Gibson 6, and Michael Happel 7
1 NAD Research, Incorporated, USA
2 Springfield Wellness Center, USA
3 Australasian Research Institute, Australia
4 Department of Pharmacology, School of Medical Sciences, University of New South Wales, Australia
5 Department of Biology, City College of New York, USA
6 School of Natural and Behavioral Sciences, William Carey University, United States
7 Northlake Neurological Institute, United States
*Corresponding authors: Erin Gadol, NAD Research, Incorporated, 32900 Pitcher Road, Springfield, LA 70462 USA, Tel: +1 917-771-7576; Fax: +1 225-294-5944; E-mail: eringadol@gmail.com
Received: March 02, 2019; Accepted: March 28, 2019; Published: April 05, 2019
Copyright: ©2019 Gadol E, et al. This is an open access article distributed under the Creative Commons Attribution License, which permits unrestricted use, distribution, and reproduction in any medium, provided the original work is properly cited.
Citation: Gadol E, Mestayer RF, Grant R, Grigoryev Y, Gibson SB, et al. (2019) A Case of Parkinson’s Disease Symptom Reduction with Intravenous NAD+. Case Rep Lit Rev 3(1): 100021.
Abstract
Keywords: Parkinson’s disease, neurodegeneration, NAD+
The reduction in PD symptoms this patient experienced during initial treatment, including the eventual discontinuation of anti-PD medication, lends significant anecdotal support for the use of NAD+ as a potentially useful treatment for at least a subset of Parkinson’s disease patients. Although the biochemical processes involved in PD pathogenesis are complex and varying between cases, the association between increased oxidative damage and reduced NAD+ availability in the pathobiochemistry of neurodegenerative disease provide at least some rationale for the marked symptom reduction in this case [7,8]. Additionally, as prior research suggests, increasing the availability of NAD+ to dopaminergic neurons in the nigrostriatal tracts may have the potential to promote healthy mitochondrial function and DNA repair. Moreover, in a murine model, NAD+supplementation has demonstrated neuronal restoration following the induction of neurodegeneration [9,10]. Furthermore, one recent study has directly linked NAD+ precursor administration to preventing dopaminergic neuronal loss in PD patient derived induced pluripotent stem cells [11]. Overall, our current study supports the notion that NAD+ supplementation may be increasing cellular resilience to ongoing dopaminergic neuronal loss in this particular PD sufferer.

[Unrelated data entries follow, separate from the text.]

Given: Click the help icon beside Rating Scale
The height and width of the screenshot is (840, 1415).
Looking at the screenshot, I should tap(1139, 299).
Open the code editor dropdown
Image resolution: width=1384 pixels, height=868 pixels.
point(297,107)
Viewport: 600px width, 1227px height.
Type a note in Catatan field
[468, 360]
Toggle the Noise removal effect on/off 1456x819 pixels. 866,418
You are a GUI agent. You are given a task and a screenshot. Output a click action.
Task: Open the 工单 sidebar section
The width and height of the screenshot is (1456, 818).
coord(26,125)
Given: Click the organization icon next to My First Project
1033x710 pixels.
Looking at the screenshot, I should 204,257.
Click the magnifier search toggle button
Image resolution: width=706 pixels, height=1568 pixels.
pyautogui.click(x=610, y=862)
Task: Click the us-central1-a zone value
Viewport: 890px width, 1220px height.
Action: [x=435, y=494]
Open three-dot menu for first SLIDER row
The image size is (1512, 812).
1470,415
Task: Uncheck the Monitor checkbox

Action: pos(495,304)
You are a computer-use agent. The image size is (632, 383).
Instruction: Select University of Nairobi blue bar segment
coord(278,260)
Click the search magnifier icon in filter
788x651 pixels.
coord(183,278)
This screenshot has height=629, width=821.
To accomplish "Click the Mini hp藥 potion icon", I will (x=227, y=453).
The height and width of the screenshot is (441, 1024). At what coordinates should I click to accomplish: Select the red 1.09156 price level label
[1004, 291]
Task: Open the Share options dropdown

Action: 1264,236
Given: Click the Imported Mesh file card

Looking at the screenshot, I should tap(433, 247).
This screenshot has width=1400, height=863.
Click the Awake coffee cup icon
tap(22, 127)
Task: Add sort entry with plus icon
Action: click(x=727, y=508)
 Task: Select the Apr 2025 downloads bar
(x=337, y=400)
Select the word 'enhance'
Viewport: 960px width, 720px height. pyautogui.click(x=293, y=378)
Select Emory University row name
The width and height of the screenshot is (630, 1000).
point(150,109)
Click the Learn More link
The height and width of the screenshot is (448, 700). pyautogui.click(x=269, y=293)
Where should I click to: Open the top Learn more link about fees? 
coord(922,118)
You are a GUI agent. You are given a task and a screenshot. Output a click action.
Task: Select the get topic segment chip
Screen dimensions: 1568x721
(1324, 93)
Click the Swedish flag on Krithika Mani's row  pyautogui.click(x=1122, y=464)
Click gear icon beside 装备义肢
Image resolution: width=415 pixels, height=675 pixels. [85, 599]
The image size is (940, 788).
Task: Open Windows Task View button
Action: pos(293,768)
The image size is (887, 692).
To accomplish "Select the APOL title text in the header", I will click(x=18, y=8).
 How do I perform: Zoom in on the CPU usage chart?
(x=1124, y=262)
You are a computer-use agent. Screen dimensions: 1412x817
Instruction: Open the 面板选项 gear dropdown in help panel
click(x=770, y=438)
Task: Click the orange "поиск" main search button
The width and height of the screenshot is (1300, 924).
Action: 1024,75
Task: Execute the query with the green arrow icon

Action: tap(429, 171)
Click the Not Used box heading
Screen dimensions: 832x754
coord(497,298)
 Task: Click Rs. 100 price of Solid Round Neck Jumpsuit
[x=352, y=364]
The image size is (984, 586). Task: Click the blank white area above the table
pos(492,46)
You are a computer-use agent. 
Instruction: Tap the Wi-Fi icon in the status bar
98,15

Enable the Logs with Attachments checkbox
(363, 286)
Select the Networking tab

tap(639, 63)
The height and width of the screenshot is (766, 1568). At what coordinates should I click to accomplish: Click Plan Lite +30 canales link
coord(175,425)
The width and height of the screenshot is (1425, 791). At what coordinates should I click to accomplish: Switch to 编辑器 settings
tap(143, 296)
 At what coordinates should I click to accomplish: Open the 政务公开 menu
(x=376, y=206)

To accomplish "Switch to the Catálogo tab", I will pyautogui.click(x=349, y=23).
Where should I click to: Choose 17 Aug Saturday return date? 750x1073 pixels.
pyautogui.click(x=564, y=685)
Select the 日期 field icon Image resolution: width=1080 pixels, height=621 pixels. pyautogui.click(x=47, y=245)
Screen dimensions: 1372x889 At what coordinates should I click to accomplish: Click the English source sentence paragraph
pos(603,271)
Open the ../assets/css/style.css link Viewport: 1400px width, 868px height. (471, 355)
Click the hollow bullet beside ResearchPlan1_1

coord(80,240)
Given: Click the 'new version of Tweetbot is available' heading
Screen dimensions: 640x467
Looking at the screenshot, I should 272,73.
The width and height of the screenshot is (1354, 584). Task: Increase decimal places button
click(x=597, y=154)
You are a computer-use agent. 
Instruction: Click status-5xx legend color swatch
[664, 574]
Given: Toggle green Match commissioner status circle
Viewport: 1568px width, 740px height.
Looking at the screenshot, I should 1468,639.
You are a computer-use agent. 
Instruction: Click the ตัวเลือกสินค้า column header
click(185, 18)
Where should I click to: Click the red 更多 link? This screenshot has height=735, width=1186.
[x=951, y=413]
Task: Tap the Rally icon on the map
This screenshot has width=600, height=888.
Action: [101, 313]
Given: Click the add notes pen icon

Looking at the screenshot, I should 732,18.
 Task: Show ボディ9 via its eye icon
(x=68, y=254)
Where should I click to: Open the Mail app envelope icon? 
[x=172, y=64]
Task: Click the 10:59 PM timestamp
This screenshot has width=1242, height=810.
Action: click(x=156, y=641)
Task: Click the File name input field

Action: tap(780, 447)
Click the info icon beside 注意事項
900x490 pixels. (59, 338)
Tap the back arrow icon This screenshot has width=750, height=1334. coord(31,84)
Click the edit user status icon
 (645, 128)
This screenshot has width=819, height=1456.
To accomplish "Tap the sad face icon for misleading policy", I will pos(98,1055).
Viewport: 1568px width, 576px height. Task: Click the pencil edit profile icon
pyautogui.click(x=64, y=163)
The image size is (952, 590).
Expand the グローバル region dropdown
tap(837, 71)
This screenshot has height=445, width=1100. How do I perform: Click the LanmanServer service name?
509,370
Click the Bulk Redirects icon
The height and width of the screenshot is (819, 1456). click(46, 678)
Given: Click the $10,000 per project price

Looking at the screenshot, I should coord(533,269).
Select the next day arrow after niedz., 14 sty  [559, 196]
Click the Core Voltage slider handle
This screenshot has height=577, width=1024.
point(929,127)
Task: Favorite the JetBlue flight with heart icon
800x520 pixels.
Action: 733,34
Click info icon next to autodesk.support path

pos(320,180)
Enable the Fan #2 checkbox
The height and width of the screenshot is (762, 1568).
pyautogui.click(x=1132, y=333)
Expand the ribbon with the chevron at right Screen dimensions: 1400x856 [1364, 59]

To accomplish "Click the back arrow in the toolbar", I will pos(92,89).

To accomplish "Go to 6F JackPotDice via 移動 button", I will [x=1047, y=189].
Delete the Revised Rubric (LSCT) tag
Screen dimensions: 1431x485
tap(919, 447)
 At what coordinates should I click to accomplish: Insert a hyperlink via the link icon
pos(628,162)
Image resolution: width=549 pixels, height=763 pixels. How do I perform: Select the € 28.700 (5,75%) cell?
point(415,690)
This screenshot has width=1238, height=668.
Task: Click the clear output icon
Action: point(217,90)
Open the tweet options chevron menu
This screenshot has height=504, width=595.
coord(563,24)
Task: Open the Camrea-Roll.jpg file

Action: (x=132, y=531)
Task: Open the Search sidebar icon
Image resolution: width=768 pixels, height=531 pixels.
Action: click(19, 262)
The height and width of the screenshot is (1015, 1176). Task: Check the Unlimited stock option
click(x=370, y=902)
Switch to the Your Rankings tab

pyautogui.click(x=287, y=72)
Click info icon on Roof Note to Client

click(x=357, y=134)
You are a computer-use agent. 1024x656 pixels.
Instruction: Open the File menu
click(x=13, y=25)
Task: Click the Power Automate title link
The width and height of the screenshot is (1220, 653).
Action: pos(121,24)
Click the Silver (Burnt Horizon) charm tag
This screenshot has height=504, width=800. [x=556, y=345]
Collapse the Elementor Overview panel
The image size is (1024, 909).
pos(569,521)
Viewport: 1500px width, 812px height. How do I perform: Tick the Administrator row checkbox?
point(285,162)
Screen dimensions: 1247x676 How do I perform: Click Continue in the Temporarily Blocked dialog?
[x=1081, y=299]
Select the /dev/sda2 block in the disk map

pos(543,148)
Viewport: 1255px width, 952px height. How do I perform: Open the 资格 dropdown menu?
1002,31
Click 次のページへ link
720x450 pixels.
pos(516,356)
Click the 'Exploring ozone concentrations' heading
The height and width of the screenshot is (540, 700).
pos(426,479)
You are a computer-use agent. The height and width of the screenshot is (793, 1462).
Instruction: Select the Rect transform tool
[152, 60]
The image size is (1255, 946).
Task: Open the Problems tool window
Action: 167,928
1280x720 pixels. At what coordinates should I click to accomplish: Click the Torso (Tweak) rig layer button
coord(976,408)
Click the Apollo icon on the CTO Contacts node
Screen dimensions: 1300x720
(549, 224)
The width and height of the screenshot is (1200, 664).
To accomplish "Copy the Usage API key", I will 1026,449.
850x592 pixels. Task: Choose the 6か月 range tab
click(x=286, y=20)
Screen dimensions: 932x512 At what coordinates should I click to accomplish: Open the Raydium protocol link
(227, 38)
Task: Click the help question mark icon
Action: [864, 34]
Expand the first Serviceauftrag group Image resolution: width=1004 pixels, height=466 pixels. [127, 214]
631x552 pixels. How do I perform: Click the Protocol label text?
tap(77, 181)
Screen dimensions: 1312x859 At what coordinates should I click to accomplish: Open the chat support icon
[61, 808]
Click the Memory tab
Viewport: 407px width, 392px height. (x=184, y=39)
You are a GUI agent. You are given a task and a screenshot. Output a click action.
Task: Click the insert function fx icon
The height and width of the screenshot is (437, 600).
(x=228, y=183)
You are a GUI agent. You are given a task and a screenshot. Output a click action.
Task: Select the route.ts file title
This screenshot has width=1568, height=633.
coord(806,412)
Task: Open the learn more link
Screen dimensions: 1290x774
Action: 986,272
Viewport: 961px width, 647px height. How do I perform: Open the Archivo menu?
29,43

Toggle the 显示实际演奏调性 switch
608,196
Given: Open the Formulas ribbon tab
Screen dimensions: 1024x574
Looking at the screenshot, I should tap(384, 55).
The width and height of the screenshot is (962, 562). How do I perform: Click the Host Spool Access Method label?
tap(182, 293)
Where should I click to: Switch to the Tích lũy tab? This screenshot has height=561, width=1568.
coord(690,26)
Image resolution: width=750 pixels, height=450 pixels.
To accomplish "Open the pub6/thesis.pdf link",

Although the evidence obtained from observations reported for this single individual does not claim that NAD+ targets disease pathogenesis, the significant clinical improvements indicate that NAD+ therapy can alleviate symptoms in at least a subset of PD sufferers. These extraordinary observations warrant further clinical investigation of NAD+ and its potential to modulate key cellular processes impaired in neurodegenerative diseases such as PD.